Kクンが私に話したのは、入社して、半年後の朝でした。

「困ることなんか無いじゃないの、おめでとう”じゃない?」

それが、彼女の親には、まだ話してなく、話せば、「すぐ帰って来い”」と、ど叱られる!と、小さくなっていました。

彼女の実家は、鹿児島県の屋久島で、漁業を営んでいるとのことでした。

「よしわかった。俺が一緒に行ってあげるから、彼女と準備をしなさい。」

当時の当社の状況は、くるまを売ることが出来るのは、私だけ・・加えて、多大な借金で、文字どうり「火の車」
の状況でした。

急ぎ準備をし、旅費も何とか工面して、3日後には屋久島の空港に降り立つことが出来ました。
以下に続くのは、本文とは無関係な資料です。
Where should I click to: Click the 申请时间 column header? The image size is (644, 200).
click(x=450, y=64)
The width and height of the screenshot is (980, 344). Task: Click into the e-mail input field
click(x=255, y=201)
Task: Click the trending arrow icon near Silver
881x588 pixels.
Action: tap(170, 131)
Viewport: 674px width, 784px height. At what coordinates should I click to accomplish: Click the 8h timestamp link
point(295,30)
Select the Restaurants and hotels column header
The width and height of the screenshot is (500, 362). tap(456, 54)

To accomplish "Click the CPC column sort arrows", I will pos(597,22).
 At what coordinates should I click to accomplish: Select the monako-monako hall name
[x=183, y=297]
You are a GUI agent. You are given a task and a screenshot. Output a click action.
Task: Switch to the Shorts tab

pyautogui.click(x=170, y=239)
実家は、屋久島の南端、「中間」と言う部落にあり、家の前がすぐ海岸でした。

海側には扉はなく、板縁からあがらせてもらいました。奥に、ござが敷いてありそこに6人用の座卓がおいてありました。

奥側左にお父さん、右にお母さんが座られました。

ゴザに額をすりつけて、まず、監督不行き届きをあやまりました。

Kクンはこれからが期待できる好青年。今後は力を合わせて立派な会社にします。どうか、結婚と豊田での生活を認めてほしい。とお願いしました。

びくびくしながらでしたが、さすがに、娘さんの大きいおなかを前にして、だめとは言われず、すべてを許してもらいました。

その夜は、ゴザの上に布団を敷いてもらい休みました。
直接聞こえる波の音がとてもさわやかに思えました。

その翌日になり台風が接近していることを知りました。今夜、屋久島直撃との予報でした。
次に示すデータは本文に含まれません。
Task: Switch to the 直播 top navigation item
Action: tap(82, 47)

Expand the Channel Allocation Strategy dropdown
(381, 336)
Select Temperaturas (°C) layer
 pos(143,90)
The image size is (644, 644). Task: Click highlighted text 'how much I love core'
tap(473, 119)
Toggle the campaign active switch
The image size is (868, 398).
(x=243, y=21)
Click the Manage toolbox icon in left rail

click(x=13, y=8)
とびらのない、あけっぴろげの家に、板を打ちつけたり、家の外のものを片付けたり、台風に備える準備を手伝いました。

その夜、予報どうり台風は直撃でした。早々に停電になりました。

真っ暗な中、荒れ狂う波・・風の音・・雨の音・・とても寝付ける状況ではありませんでした。
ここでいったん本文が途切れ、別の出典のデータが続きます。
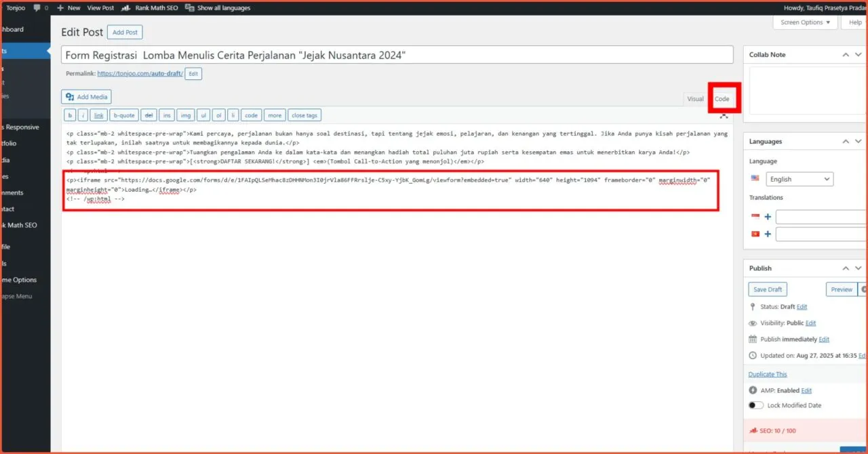Add Indonesian translation with plus icon
Screen dimensions: 868x454
(x=768, y=217)
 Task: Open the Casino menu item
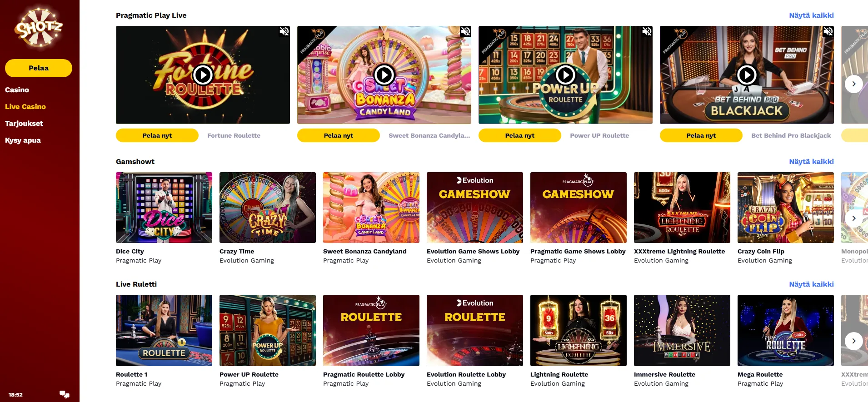[17, 90]
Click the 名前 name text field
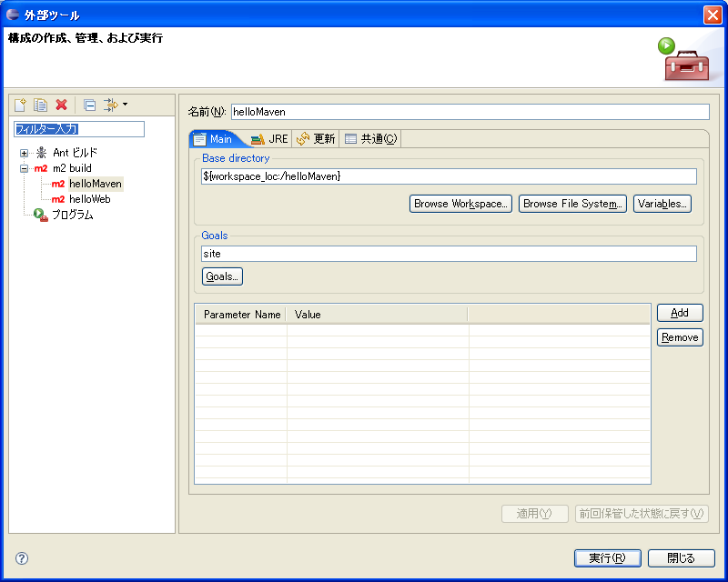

翌日の飛行機は欠航になってしまいましたが、何とか役目を果たし、1日遅れで豊田に帰ってきました。


Kクンの結婚式は、急ぎ12月に行われました。

そして、1月か2月に長女が無事誕生しました。

その後Kクンは、岡崎店の店長を最後に退社してしまいました。
岡崎店の業績がいまひとつで、私が厳しい言葉で追い詰めてしまったのが原因だと思います。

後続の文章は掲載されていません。